Exercise goal |
Find each line in the listing below that contains the word "search", and copy those lines out.

[Text and element pointing records]
--- start ---

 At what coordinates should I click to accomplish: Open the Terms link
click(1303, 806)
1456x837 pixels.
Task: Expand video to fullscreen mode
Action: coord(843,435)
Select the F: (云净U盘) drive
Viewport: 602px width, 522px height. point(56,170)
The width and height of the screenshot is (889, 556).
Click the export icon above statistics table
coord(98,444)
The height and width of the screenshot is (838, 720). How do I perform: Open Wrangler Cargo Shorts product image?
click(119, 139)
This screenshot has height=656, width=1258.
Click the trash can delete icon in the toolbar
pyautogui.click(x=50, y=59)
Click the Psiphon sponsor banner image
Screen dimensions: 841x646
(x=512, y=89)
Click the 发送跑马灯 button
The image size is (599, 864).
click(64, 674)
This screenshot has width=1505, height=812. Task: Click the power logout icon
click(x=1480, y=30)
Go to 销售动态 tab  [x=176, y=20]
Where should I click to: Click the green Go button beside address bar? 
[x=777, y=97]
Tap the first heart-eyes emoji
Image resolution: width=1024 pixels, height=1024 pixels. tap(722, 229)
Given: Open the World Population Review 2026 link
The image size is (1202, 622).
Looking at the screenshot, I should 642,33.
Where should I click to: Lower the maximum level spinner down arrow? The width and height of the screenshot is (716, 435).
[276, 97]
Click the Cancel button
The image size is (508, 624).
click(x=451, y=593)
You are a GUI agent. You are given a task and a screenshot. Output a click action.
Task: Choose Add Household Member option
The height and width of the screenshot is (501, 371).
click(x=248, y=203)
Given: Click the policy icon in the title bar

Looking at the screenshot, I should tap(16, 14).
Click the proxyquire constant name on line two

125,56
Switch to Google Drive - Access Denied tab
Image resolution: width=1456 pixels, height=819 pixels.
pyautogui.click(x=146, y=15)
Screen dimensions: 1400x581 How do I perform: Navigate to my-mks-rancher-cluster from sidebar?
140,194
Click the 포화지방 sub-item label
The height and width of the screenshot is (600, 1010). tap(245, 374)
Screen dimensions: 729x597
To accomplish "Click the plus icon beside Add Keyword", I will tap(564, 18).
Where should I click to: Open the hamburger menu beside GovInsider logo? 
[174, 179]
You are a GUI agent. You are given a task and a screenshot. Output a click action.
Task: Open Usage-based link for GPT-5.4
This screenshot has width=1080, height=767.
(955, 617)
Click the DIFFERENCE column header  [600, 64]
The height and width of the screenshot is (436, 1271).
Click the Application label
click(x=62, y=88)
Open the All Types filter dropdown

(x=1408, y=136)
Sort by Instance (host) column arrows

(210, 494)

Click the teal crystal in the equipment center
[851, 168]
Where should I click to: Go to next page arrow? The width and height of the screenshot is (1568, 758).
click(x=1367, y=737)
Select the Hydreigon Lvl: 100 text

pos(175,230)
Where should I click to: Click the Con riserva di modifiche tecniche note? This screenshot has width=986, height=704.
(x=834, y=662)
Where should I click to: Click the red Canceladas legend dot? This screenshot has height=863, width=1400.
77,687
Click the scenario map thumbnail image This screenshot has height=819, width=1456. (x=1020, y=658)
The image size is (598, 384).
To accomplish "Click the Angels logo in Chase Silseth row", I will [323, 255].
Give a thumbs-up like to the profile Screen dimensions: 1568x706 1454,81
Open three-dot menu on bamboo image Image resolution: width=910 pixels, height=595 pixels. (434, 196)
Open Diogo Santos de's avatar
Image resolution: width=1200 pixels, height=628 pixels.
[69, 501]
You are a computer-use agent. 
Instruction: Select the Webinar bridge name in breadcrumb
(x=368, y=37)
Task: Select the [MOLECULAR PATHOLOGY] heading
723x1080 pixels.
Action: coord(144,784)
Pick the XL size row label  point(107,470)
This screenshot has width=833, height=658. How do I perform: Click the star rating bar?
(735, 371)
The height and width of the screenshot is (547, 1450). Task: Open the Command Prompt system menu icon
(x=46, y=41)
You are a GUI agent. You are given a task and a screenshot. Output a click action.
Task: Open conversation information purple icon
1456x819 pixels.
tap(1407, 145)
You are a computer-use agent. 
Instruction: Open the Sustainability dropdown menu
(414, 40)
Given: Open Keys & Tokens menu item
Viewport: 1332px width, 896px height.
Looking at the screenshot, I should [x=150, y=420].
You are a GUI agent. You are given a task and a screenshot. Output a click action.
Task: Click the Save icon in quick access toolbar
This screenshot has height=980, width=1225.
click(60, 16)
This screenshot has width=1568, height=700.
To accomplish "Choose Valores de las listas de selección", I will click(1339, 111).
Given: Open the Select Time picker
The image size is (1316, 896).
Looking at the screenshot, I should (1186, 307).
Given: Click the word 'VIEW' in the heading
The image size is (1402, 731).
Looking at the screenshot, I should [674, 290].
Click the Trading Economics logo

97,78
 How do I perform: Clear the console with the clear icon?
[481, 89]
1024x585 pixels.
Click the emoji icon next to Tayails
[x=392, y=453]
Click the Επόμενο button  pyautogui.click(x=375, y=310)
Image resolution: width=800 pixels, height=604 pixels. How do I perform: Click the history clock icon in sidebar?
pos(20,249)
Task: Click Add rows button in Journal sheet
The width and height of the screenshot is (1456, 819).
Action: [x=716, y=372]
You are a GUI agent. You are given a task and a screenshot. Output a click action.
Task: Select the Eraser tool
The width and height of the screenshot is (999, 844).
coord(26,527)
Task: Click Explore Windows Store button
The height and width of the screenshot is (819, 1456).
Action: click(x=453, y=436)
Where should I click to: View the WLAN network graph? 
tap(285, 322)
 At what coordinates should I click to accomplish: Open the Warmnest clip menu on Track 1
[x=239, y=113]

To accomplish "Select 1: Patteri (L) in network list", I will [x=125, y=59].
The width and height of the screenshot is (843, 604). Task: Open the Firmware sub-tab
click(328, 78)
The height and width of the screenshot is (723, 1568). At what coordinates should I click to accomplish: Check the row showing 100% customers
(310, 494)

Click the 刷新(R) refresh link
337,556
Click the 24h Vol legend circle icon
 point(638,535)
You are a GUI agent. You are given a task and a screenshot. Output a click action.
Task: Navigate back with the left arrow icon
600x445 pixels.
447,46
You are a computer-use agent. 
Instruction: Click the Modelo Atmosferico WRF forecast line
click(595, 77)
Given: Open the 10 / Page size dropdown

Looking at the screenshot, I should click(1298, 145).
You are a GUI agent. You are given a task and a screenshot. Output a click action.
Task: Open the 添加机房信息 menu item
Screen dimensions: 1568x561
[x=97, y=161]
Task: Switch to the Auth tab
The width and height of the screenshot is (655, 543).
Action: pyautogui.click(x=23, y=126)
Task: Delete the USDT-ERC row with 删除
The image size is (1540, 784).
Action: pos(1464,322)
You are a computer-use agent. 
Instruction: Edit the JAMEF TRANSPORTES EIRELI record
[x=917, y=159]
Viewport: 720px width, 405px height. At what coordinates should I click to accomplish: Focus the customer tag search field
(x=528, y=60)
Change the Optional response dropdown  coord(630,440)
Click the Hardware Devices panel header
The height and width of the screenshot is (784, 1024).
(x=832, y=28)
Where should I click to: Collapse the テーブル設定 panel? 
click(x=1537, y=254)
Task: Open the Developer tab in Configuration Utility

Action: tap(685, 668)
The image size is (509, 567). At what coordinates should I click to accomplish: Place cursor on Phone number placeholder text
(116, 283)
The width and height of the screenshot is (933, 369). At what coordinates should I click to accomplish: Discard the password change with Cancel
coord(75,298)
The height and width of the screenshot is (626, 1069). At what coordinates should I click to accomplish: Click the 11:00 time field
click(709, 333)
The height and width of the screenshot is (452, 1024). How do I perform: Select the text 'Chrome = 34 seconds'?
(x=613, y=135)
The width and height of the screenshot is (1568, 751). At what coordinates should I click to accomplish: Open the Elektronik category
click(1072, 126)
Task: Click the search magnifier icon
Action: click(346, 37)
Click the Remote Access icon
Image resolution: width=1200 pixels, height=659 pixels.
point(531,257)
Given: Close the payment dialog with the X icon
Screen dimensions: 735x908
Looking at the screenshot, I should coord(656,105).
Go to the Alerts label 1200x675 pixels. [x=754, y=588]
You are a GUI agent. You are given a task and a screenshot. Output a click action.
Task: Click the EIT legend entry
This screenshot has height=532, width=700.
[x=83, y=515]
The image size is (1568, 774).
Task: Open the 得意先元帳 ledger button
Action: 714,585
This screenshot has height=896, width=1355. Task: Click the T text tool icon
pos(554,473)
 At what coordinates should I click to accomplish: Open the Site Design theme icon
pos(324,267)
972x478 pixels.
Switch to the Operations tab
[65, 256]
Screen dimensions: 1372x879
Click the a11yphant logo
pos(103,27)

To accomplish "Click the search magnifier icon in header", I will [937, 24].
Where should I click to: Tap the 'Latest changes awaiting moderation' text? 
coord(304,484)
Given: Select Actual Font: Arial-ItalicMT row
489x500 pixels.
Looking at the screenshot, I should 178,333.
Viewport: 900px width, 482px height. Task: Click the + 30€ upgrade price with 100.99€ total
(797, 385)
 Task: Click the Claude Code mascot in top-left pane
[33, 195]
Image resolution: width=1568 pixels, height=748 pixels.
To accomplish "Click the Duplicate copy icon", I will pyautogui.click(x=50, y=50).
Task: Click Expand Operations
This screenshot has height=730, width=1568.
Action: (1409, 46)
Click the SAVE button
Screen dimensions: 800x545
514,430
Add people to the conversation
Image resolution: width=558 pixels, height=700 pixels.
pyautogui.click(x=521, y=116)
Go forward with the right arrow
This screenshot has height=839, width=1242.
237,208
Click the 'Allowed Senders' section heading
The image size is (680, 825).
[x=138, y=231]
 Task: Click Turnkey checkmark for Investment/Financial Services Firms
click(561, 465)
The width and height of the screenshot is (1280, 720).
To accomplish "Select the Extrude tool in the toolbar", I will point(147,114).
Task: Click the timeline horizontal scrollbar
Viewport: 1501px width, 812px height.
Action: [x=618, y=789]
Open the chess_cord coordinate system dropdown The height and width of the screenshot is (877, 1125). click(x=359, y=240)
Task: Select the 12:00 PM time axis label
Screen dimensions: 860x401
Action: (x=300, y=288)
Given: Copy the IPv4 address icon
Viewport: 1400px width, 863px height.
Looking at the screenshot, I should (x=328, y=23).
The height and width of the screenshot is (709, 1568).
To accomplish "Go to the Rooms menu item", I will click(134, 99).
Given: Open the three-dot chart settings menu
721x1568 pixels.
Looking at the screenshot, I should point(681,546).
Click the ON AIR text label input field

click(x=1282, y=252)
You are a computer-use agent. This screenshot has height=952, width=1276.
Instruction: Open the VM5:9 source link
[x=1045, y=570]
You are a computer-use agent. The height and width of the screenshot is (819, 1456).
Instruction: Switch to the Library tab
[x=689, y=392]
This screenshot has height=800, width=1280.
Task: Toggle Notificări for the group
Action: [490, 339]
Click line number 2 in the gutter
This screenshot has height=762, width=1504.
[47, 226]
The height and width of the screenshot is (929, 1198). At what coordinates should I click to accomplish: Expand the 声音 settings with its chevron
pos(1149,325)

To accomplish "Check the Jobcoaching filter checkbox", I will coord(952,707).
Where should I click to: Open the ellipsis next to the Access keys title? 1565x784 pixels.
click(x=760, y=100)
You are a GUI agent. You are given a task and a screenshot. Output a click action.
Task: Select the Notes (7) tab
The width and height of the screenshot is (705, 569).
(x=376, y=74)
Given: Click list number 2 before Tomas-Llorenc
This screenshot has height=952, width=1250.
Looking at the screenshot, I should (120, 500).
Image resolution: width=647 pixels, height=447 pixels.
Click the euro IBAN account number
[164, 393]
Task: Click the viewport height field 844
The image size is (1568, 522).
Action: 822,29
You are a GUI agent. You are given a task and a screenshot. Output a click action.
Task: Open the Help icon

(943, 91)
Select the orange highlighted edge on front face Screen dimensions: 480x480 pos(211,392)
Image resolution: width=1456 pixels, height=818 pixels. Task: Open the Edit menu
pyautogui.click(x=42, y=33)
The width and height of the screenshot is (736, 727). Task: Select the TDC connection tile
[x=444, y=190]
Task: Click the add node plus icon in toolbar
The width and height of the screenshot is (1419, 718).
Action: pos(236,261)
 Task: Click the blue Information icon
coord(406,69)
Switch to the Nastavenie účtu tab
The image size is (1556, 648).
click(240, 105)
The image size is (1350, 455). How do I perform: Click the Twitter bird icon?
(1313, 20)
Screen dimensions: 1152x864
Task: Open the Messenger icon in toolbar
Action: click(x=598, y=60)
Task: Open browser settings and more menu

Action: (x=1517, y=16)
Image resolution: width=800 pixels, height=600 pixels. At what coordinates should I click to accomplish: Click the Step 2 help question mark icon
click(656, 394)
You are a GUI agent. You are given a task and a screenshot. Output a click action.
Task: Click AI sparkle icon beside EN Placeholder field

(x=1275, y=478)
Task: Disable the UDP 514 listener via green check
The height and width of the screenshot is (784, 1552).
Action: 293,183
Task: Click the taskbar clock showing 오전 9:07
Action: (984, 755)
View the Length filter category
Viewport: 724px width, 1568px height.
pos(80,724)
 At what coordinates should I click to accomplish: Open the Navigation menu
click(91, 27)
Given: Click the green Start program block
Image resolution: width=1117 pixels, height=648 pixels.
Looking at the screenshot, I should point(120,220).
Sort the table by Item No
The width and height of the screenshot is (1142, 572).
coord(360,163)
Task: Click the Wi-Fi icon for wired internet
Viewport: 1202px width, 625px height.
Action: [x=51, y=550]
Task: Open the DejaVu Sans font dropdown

--- end ---

Complete response |
Viewport: 720px width, 405px height. At what coordinates should I click to accomplish: Focus the customer tag search field
Task: Click the search magnifier icon
To accomplish "Click the search magnifier icon in header", I will [937, 24].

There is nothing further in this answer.